═════ Text to read

Sir James Justice, descended from a family of that name in England, came to Scotland about the end of the seventeenth century, and held the office of Clerk to the Scottish Parliament. He acquired the estate of Crichton, with the celebrated castle, in the county of Edinburgh, which he left to his son, James Justice, Esq., who was one of the principal Clerks of the Court of Session. This gentleman was very fond of horticulture; and was the author of a book, published in 1755, entitled "The Scots Gardener's Director"—a work which, as the result of practical experience, with reference to the soil and climate of Scotland, was formerly in great repute, and is still worthy of consultation. The author was so great an enthusiast in this favourite pursuit, that he spent large sums in importing foreign seeds, roots, and trees. The collecting of tulips, being one of the fancies of his day, Mr. Justice was so deeply affected with the mania, that he has been known not to hesitate giving ^50, or sometimes more, for a single rare tulip root. The rage for tulips was, for a long series of years, peculiar to the Dutch, who used to give very large prices for single roots of a rare description. For a short period it was very prevalent in Britain, where a gentleman is reported to have given a thousand pounds for a black tulip—he being at the time the owner of another root of the same description. Upon making the purchase, he put the root below his heel and destroyed it, observing that now he was the possessor of the only black tulip in the world!!! The extravagance of this propensity, with other causes, rendered it necessary for him to part with his estate of Crichton ; and about the year 1735, it became the property of Mark Pringle, Esq. This gentleman killed William Scott of Raeburn, great grand-uncle of Sir Walter, in a duel. They fought with swords, as was the fashion of the time, in a field near Selkirk, called, from the catastrophe, the Raeburn Meadow. Mr. Pringle fled to Spain, and was long a captive and slave in Barbary.—Lockhart's Life of Scott, p. 4. vol. i. With the residue of the price of this large property, Mr. Justice purchased some lands in the vicinity of the village of Ugston, or Oxton, in the parish of Channelkirk, and county of Berwick, where he built a mansion-house, which he called Justice Hall—a name which it still retains. Justice Hall is now the property of Sir James Spittal.

══════════

In the text about the Justice family, what was the title of the book James Justice published in 1755? Please answer in a few words. The records have no connection to the text about the Justice family.

═════ Data supplied

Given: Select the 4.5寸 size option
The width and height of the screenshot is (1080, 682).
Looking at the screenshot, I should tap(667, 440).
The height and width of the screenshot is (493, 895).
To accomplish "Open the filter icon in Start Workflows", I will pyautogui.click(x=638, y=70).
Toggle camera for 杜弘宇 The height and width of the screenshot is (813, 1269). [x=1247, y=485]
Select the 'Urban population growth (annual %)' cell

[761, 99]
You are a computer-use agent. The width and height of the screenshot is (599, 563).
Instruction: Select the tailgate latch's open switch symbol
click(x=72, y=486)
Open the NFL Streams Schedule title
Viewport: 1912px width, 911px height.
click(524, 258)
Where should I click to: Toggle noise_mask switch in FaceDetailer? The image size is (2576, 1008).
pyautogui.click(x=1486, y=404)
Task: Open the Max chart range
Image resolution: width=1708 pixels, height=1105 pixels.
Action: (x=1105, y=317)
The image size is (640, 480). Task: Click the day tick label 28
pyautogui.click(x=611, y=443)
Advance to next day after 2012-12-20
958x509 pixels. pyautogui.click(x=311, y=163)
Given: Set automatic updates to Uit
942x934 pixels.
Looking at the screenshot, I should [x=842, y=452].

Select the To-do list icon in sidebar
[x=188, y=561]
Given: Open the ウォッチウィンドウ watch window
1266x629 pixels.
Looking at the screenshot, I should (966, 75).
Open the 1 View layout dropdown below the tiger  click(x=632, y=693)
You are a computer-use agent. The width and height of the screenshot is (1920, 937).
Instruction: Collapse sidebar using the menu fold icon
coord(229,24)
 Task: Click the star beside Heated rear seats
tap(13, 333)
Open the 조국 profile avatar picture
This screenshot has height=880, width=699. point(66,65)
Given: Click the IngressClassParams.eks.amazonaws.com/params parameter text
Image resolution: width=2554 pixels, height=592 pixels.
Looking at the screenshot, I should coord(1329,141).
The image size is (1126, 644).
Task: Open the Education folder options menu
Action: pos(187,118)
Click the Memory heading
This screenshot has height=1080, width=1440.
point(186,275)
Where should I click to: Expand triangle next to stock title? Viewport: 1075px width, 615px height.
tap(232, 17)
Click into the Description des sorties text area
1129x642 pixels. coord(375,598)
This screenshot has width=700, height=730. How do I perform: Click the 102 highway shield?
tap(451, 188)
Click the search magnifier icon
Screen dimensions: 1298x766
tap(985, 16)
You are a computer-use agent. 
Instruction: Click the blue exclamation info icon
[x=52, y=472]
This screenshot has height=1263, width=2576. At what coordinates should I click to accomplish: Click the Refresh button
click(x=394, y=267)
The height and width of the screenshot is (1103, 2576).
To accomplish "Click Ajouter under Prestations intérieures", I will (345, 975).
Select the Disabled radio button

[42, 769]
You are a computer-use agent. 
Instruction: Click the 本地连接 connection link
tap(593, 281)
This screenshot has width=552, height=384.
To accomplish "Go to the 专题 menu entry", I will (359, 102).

══════════

* _Result for this exercise_: "The Scots Gardener's Director"